[Collected data]
◆ ◆ ◆ ◆ ◆ ◆ ◆
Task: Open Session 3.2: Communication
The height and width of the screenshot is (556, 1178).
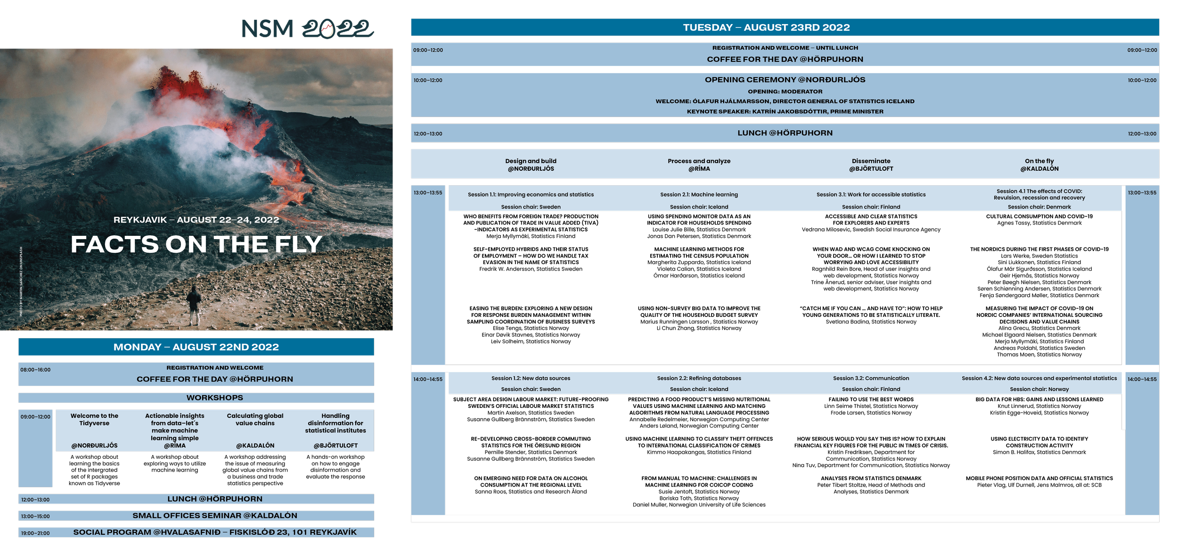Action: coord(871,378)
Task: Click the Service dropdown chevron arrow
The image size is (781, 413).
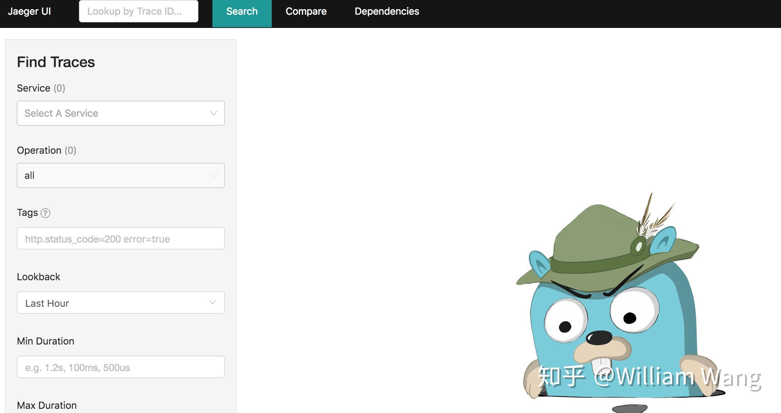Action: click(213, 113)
◆ ◆ ◆ ◆ ◆ ◆ ◆
What you are asked to do
Wherever the string "Task" appears in a line of the records, copy that line.

Answer section
Task: Open Session 3.2: Communication
Task: Click the Service dropdown chevron arrow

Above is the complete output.